Angela Davis’s Life’s Work Is Exposing State Repression
Angela Davis became world-famous in her twenties when the FBI put her on its most wanted list. Since securing her freedom, Davis has worked for half a century to expose the practice of repression in formally democratic states like the US.

Angela Davis speaks at Mills College on October 23, 1969, after getting fired from UCLA for her communist politics. (Duke Downey / the San Francisco Chronicle via Getty Images)
At the age of twenty-six, Angela Davis became one of the world’s most famous political prisoners and a revolutionary icon, her image as recognizable as that of Mao Zedong or Che Guevara. The circumstances that led to her imprisonment were complex and partly contrived.

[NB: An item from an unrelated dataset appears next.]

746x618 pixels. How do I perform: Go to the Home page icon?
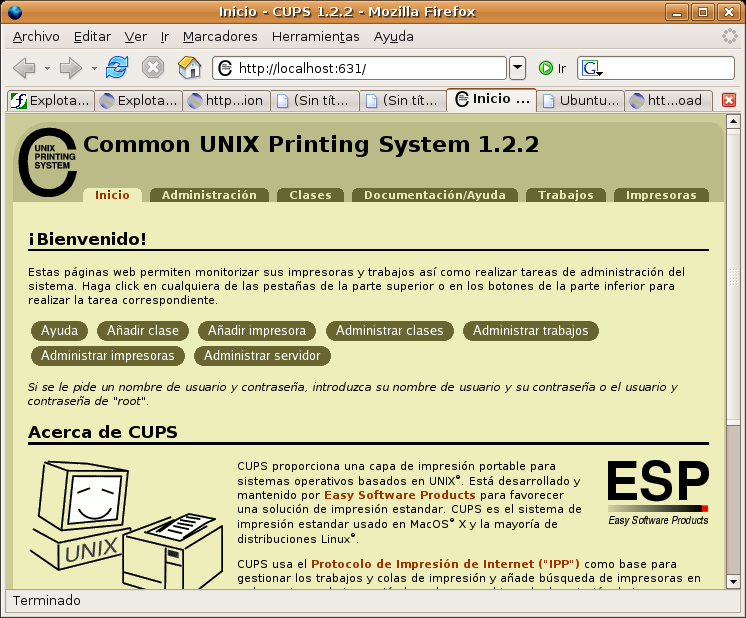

In August 1970, several guns that were registered in Davis’s name had been brandished in an attempt to liberate three incarcerated black men at a courthouse in Marin County, California. After San Quentin prison guards opened fire, four people were killed, including a district judge. Davis had no prior knowledge of the events, but she was implicated on account of the guns.
More significantly, she was a known member of the Communist Party USA (CPUSA) and a rising black activist: the state wanted her dead or locked up. It issued an arrest warrant on charges of conspiracy, kidnapping, and murder, which carried the death penalty, and Davis was placed on the FBI’s most wanted list.